Bamako sous pression après une vidéo du JNIM

La diffusion, ce jeudi 11 juin 2026, d’une nouvelle vidéo du Groupe de soutien à l’islam et aux musulmans (JNIM) a exacerbé les tensions sécuritaires dans la capitale malienne. Entre annonces d’attaques imminentes et rumeurs de fragilité au sein de l’appareil étatique, la junte militaire au pouvoir fait face à une pression croissante.

Une escalade dans la guerre psychologique

La vidéo, publiée en soirée par la branche sahélienne d’Al-Qaïda, présente des préparatifs militaires et logistiques intensifs. Le groupe y promet des « opérations imminentes » dans les prochains jours, visant potentiellement des sites stratégiques ou des symboles de l’État malien.

Au-delà de la démonstration de force, le JNIM a accru la pression psychologique en citant nommément des responsables du renseignement malien. Selon des recoupements, deux officiers de l’Agence nationale de la sécurité d’État (ANSE) auraient été placés sur une « liste de mise à prix » diffusée par l’organisation. Cette personnalisation de la menace suscite une vive inquiétude parmi les services de renseignement à Bamako, rapportent des observateurs.

Moral en berne et crainte de désertions

La panique apparente au sein des services de sécurité rejoint des signalements récurrents sur l’érosion du moral des Forces armées maliennes (FAMa). Face à la perspective d’une offensive coordonnée du JNIM, l’état-major redoute des refus de combattre en cas d’attaque.

Pour enrayer ce manque de motivation et éviter les désertions ou fuites face à l’ennemi, la junte aurait proposé en urgence de nouvelles primes exceptionnelles de combat. Cependant, des analystes de la sécurité sahélienne estiment que ces incitations financières ne masquent qu’insuffisamment une crise de confiance profonde et un déficit de moral chez les soldats, éprouvés par des années de guerre asymétrique.

« Les primes ne suffisent plus à compenser le déficit stratégique et la peur d’un embrasement imminent », confie sous couvert d’anonymat un spécialiste des questions de défense basé dans la région.

Secousses au sommet de l’État

Cette dégradation rapide du climat sécuritaire commence à ébranler l’élite politique et militaire.
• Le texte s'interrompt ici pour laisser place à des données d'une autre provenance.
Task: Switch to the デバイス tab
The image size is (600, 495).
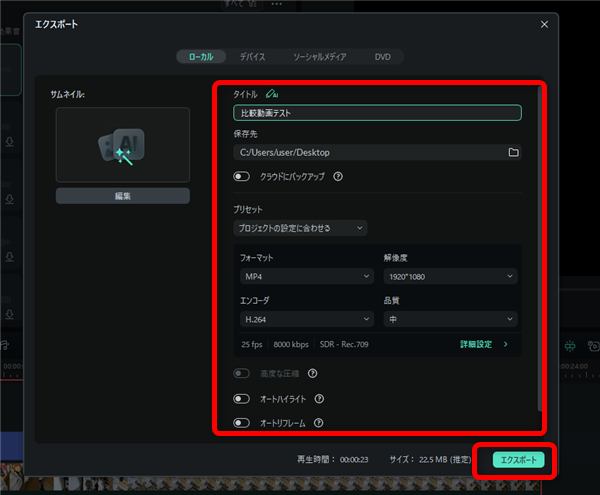Action: (252, 57)
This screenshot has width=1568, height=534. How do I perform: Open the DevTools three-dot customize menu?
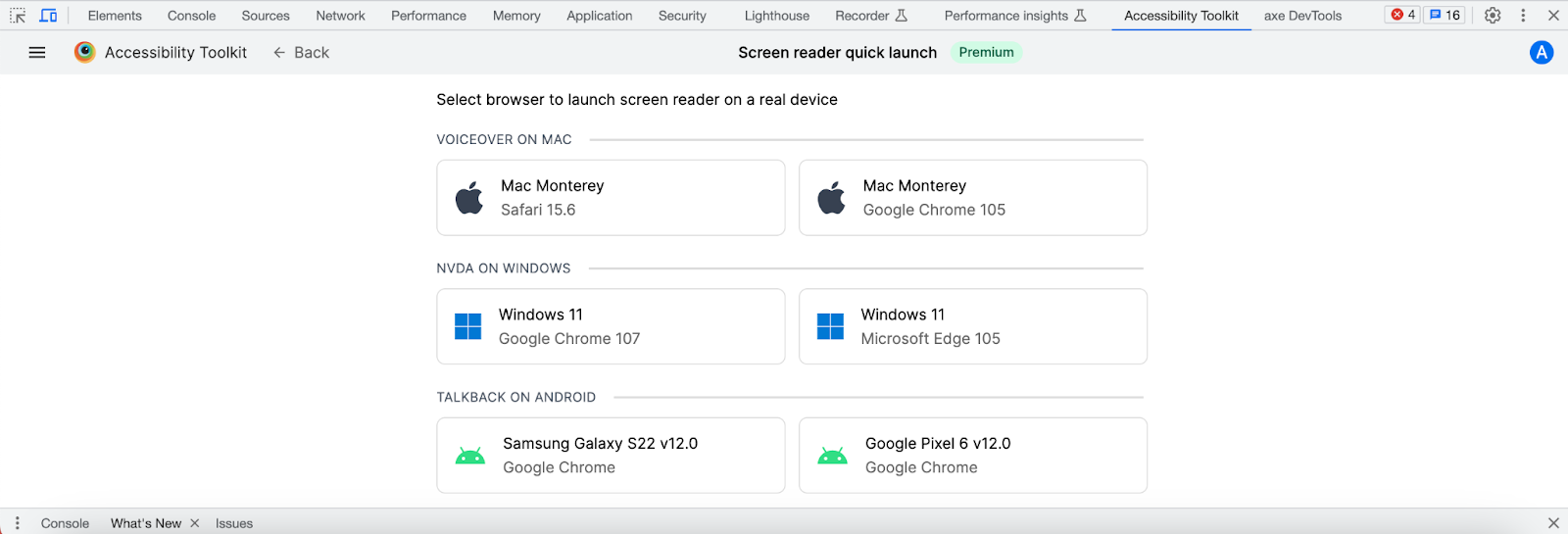[x=1523, y=16]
Des rumeurs persistantes, alimentées par des mouvements inhabituels constatés ces dernières 48 heures, évoquent le départ précipité à l’étranger des familles de plusieurs dignitaires du régime, dont celles de ministres en exercice.
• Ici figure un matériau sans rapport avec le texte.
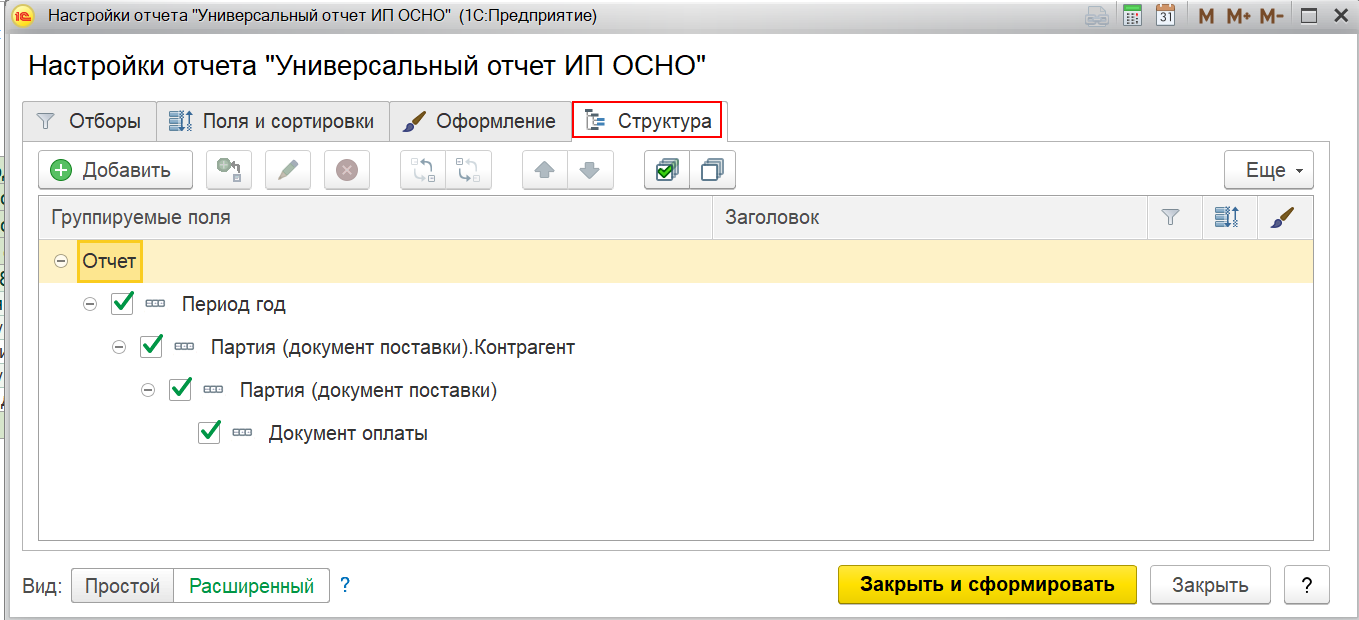This screenshot has width=1359, height=620.
Task: Uncheck the Период год checkbox
Action: [124, 303]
Les autorités de transition n’ont pas encore réagi officiellement à ces informations ni à la vidéo du JNIM. Si ces départs préventifs se confirment, ils traduiraient un manque de confiance interne quant à la capacité de l’État à protéger la capitale et ses environs face à une menace qui se précise.

Alors que les jours à venir s’annoncent décisifs, Bamako retient son souffle, partagée entre la crainte d’une escalade militaire et l’attente d’une réponse ferme du gouvernement de transition.